The Republican-controlled U.S. House voted to repeal the law on Friday, which has no chance of passing the Democratic-controlled U.S. Senate. The House also passed the Health Exchange Security and Transparency Act on Friday. The legislation, which has a better shot of clearing the Senate than repeal efforts, would make the Health and Human Services Department inform Americans if their personal information was compromised by health care exchanges set up by the law. The House backed the legislation with 291 congressmen, including 67 Democrats, voting to support it while 122 voted against it.
“Americans deserve protection from a law that has not delivered on its promises of lower costs and true choice: the Health Exchange Security and Transparency Act passed by the House helps deliver that result,” Crenshaw insisted. “My focus is on replacing the Affordable Care Act with higher-quality, patient-centered health care that doesn’t damage the economy. Along that road, families in Florida and across the nation should know if information they have provided to health care exchanges has been compromised. The United States Senate should act quickly and pass this legislation.”
U.S. Rep. Debbie Wasserman Schultz, D-Fla., the chairwoman of the Democratic National Committee (DNC), said it was time for Republicans to focus on other issues besides trying to repeal the health care law.
“The House just voted for the 47th time to repeal Americans' health care,” Wasserman Schultz insisted on Friday. “It’s time for the Republican majority to shift their priorities and focus on putting Americans back to work.”
In the meantime, U.S. Sen. Marco Rubio, R-Fla., a vocal opponent of the law and a possible Republican presidential contender in 2016, insisted the law could be used to bail out health insurance companies. Pointing to recent filing at the Securities and Exchange Commission (SEC), Rubio said the law could lead to federal monies going to bail out insurers hurt by the new program.

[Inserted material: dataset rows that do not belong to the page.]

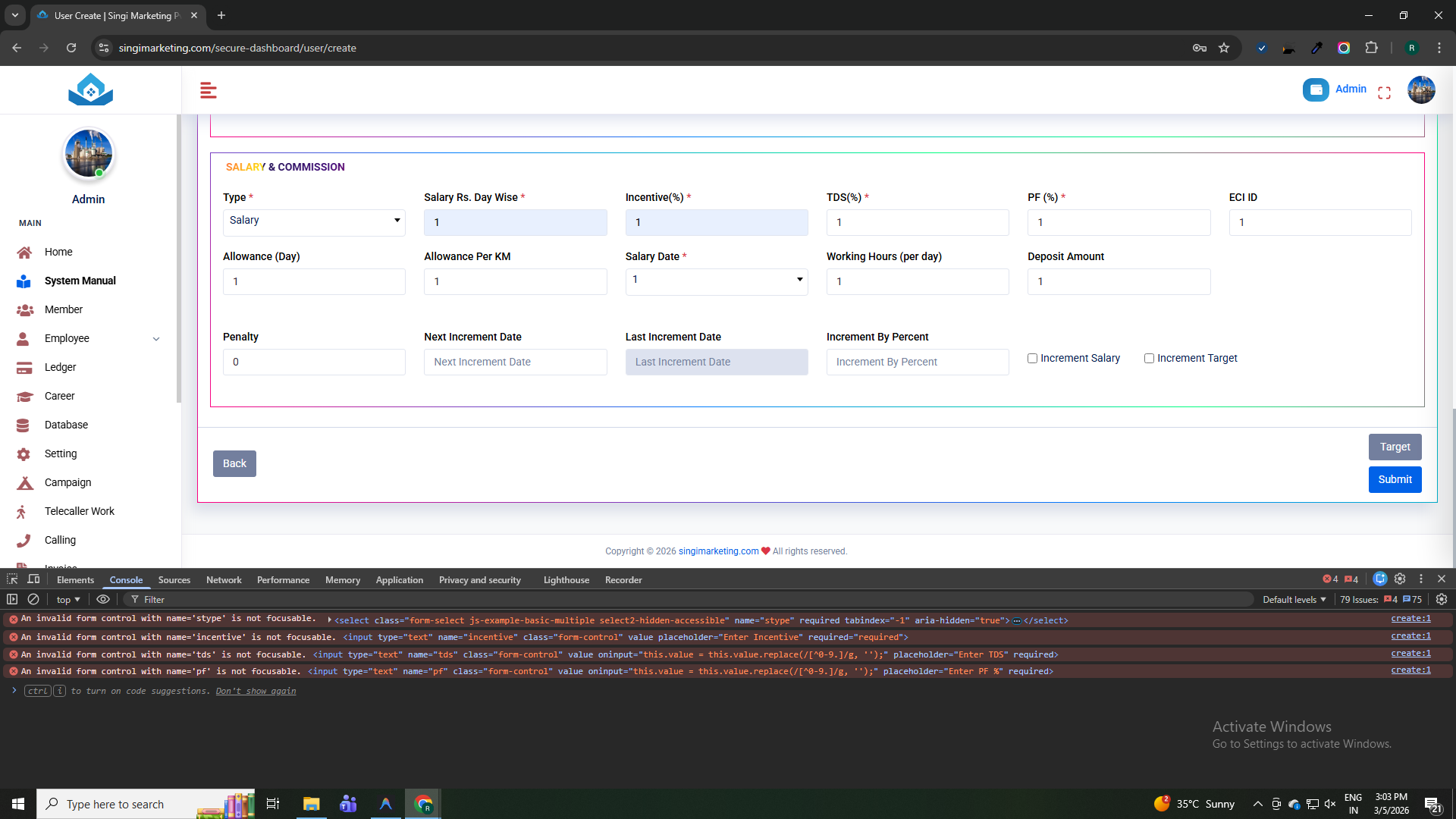Click the red hamburger menu icon

pyautogui.click(x=208, y=91)
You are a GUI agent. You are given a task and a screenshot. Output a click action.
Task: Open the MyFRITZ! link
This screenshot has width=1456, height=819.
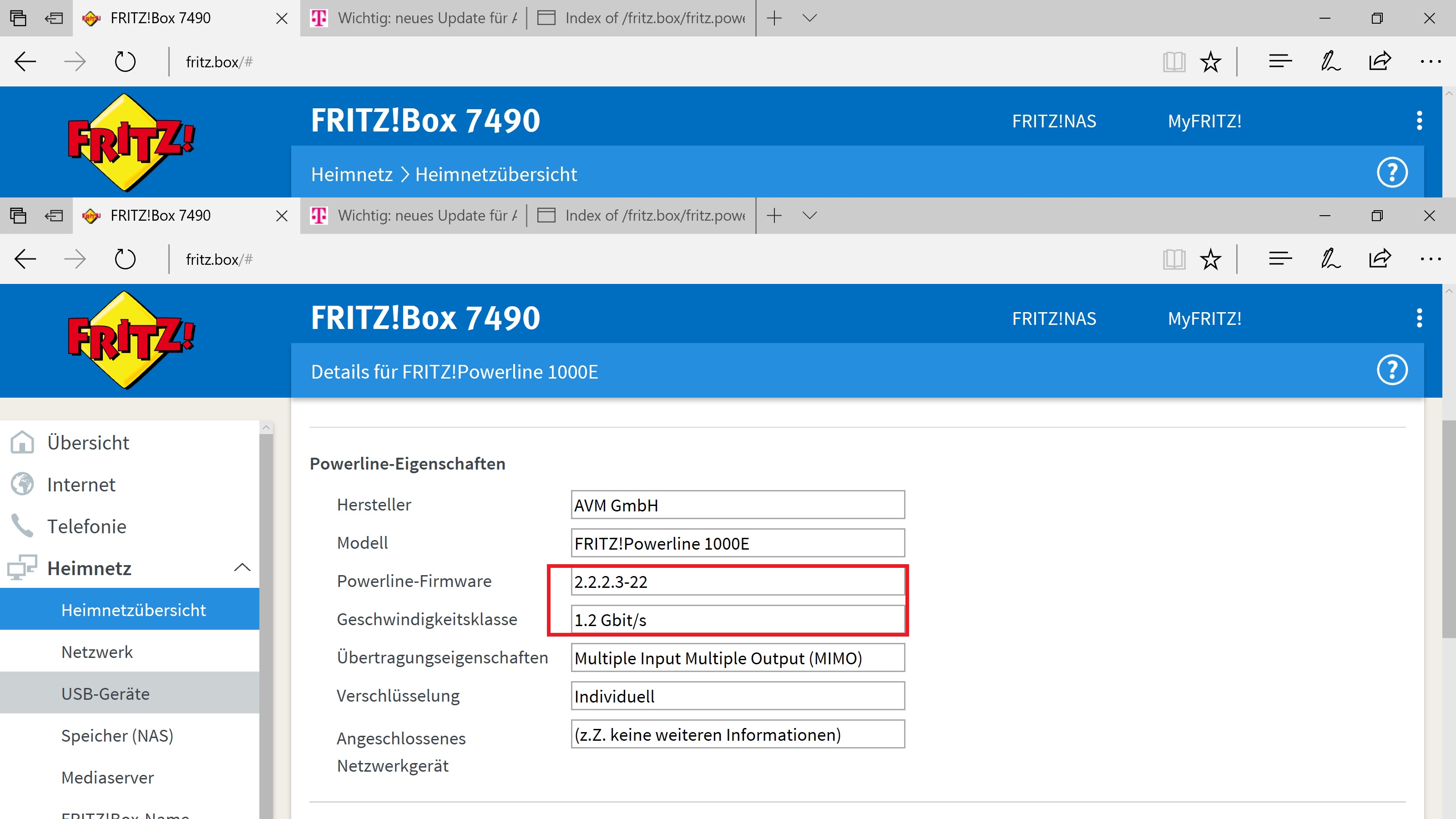pos(1204,319)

“American taxpayers should not be on the hook for bailing out health insurers, especially because Obamacare is not working the way it was sold,” said Rubio. “Congress should take an Obamacare bailout off the table by passing legislation I’ve introduced to repeal the so-called risk corridor provision under the law.
“If Obamacare can only survive through a taxpayer bailout of insurers, it’s yet another clear sign that it can’t survive and isn’t worth saving,” Rubio continued.